If I write (my understanding of) how to derive the equations of motion from the Polyakov action, I come up missing a term.
Beginning with the basic Polyakov action
\begin{equation}
S = -\frac{T}{2}\int\sqrt{-h}h^{ab}g_{\mu\nu}\partial_aX^\mu\partial_bX^\nu\,d^2\xi
\end{equation}
the Lagrangian is
\begin{equation}
\mathcal{L}=-\frac{T}{2}\sqrt{-h}h^{ab}\partial_aX^\mu\partial_bX^\nu
\end{equation}
which after plugging into the Euler-Lagrange equation is
\begin{equation}
0-\frac{\partial}{\partial \xi^b}\left[-\frac{T}{2} \sqrt{-h}h^{ab}\partial_aX^\nu\right]=0
\end{equation}
which leads to (my result of)
\begin{equation}
\partial_b\left[ \sqrt{-h}h^{ab}\partial_a X^\nu\right] =0
\end{equation}
The equation of motion should be
\begin{equation}
\Box X^\nu = \frac{1}{\sqrt{-h}}\partial_b\left[ \sqrt{-h}h^{ab}\partial_a X^\nu\right] =0
\end{equation}
My question is that I do not see where the $1/\sqrt{-h}$ comes from. (This result is ok for the Polyakov action on its own, but I want to be able to add a mass term to the action which will make the $1/\sqrt{-h}$ matter then.)

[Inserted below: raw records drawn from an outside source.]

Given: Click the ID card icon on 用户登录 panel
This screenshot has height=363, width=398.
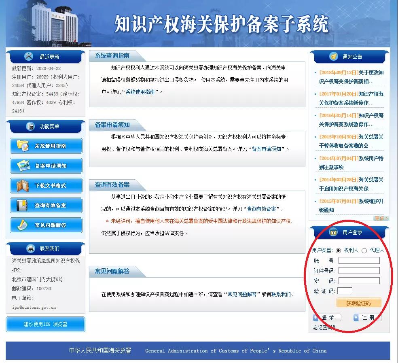Looking at the screenshot, I should (x=333, y=232).
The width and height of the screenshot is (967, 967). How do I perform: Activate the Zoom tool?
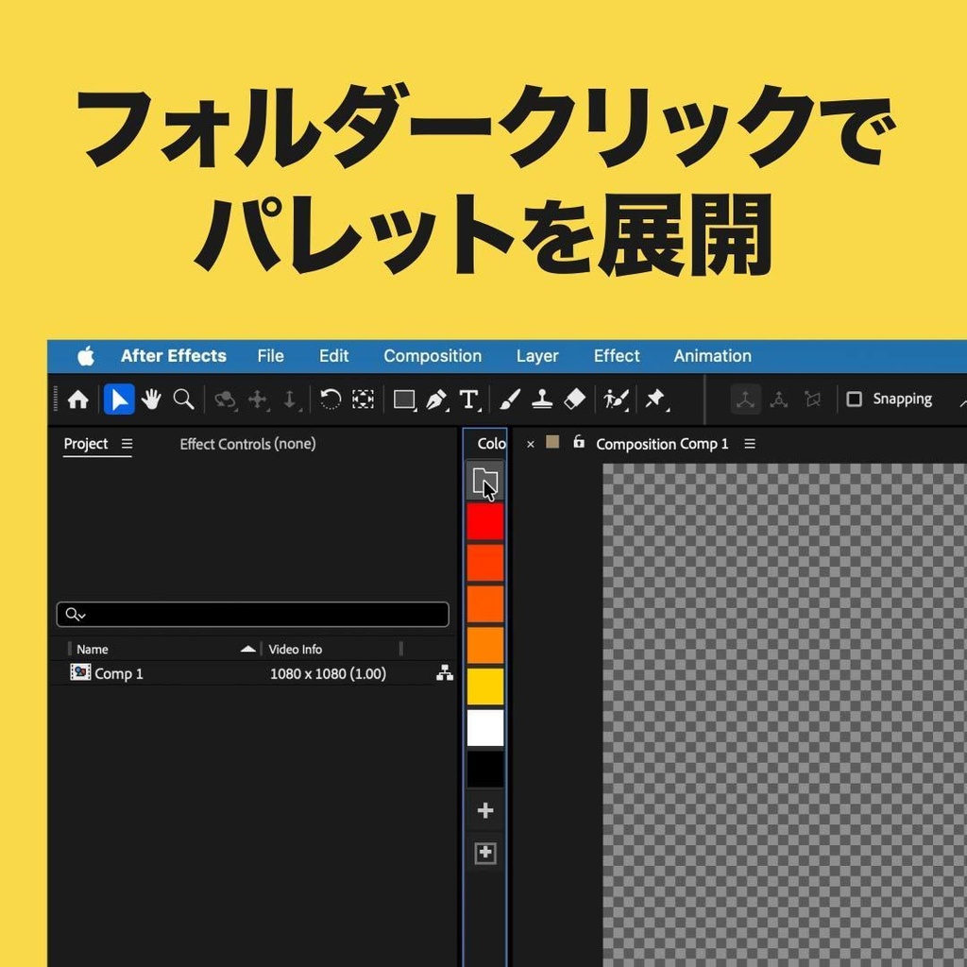tap(183, 399)
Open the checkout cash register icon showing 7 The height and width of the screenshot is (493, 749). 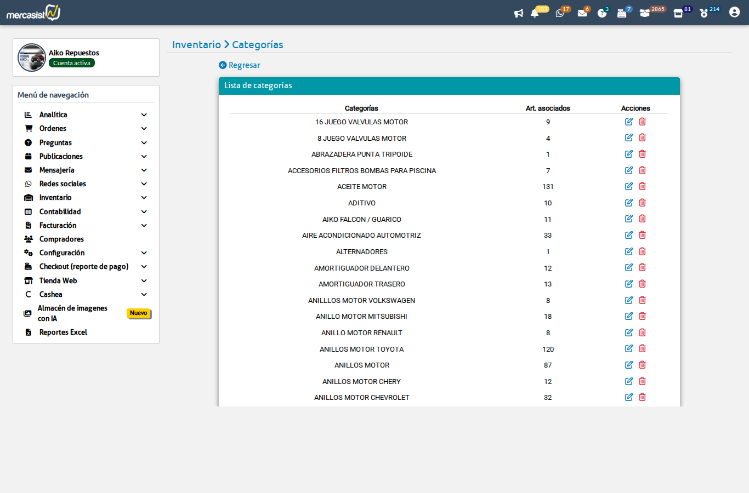[x=623, y=12]
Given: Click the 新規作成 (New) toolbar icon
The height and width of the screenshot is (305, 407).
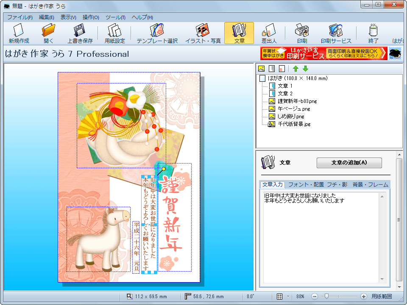Looking at the screenshot, I should click(18, 33).
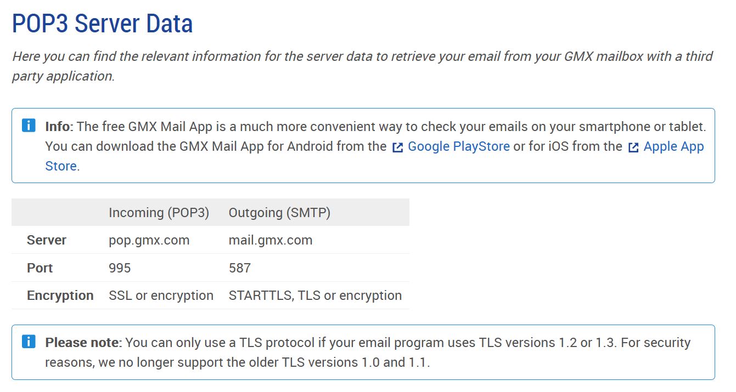This screenshot has width=736, height=392.
Task: Click the Encryption row label
Action: pos(60,296)
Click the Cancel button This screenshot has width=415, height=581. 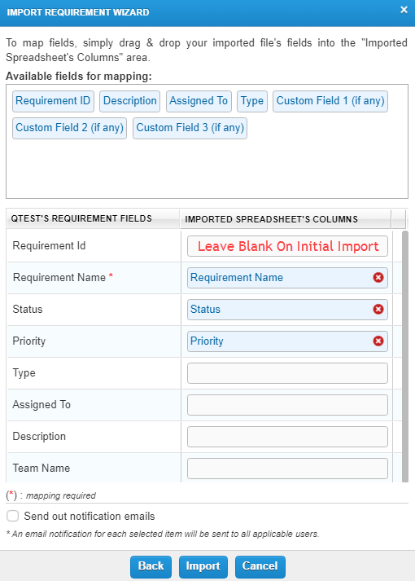coord(260,566)
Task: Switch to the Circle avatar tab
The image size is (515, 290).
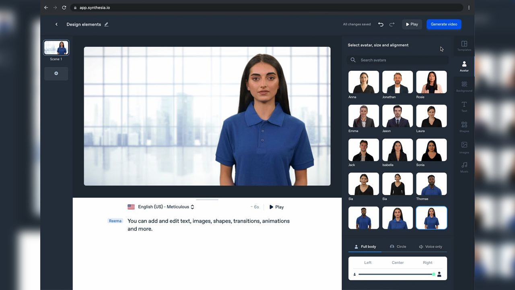Action: tap(398, 247)
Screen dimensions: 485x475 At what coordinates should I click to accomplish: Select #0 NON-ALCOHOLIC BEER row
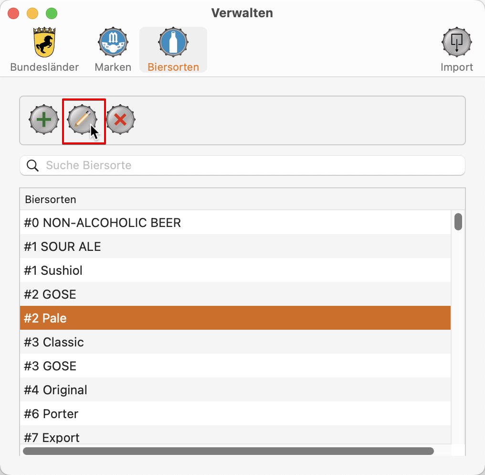point(235,223)
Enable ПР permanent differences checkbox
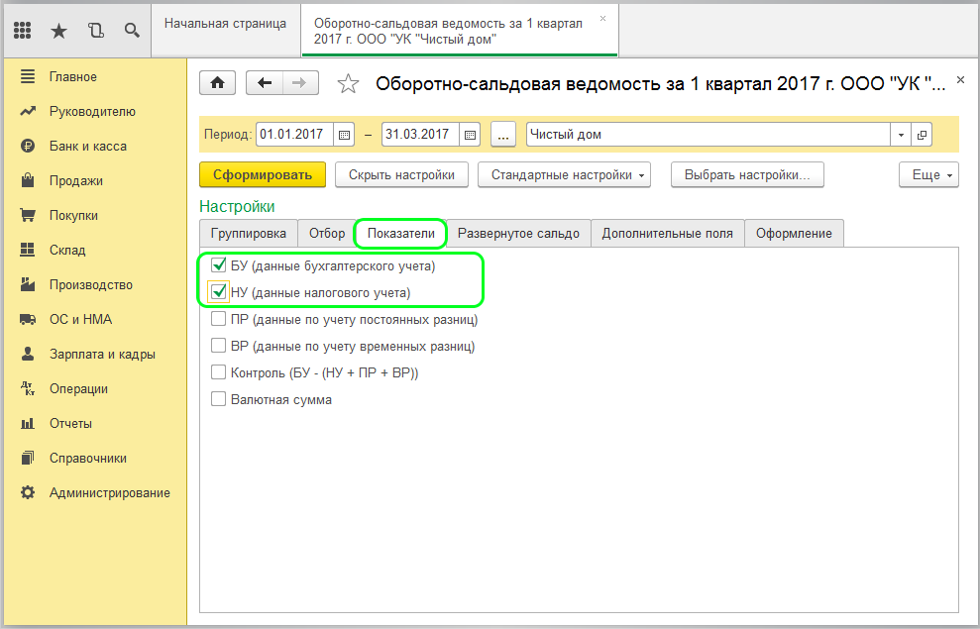Viewport: 980px width, 629px height. coord(219,320)
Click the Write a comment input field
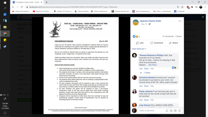 click(151, 111)
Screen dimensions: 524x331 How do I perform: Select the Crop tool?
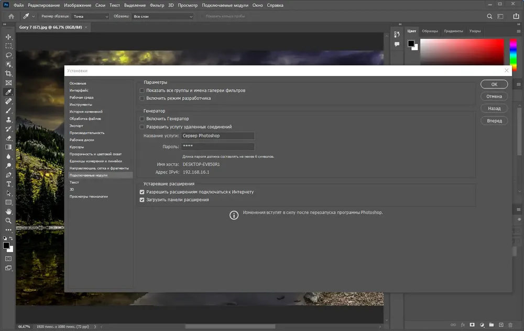(9, 73)
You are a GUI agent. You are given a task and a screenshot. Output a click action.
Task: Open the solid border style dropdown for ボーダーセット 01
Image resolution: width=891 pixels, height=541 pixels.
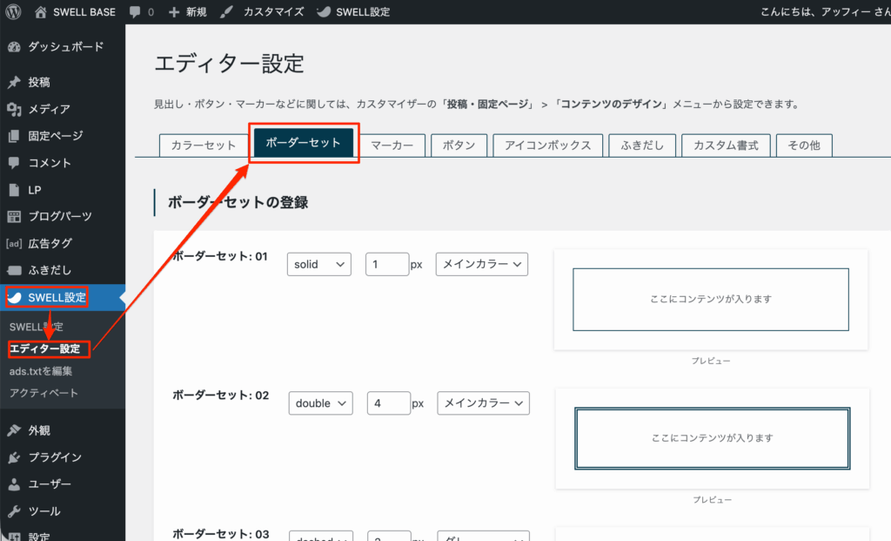pos(318,264)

I think that there is something fundamental that I am missing about deriving the equation of motion. I understand that the operator $\nabla_\mu X^\nu=\partial_\mu X^\nu +\Gamma^\nu_{\mu\lambda}X^\lambda$, but I am bothered by deriving the equations of motion when the Lagrangian density is $L(X^\nu,\partial_aX^\nu)$ instead of $L(X^\nu,\nabla_aX^\nu)$. If I derive the Euler-Lagrange equation of motion from varying an action containing $L(X^\nu,\partial_aX^\nu)$: \begin{eqnarray} \delta S &=& \int \delta L (X^\nu,\partial_a X^\nu)\sqrt{-g}d^nX \\ &=& \int \left[ \frac{\delta L}{\delta(\partial_aX^\nu)}\delta(\partial_aX^\nu) + \delta X^\nu\nabla_a\frac{\delta L}{\delta(\partial_aX^\nu)}\right]\sqrt{-g}d^nX + \int \left[ \frac{\delta L}{\delta X^\nu}-\nabla_a\frac{\delta L}{\delta (\partial_a X^\nu)}\right]\delta X^\nu\sqrt{-g}d^nX \end{eqnarray} can I still send the surface term (the first term above) to zero? Thanks for any insight.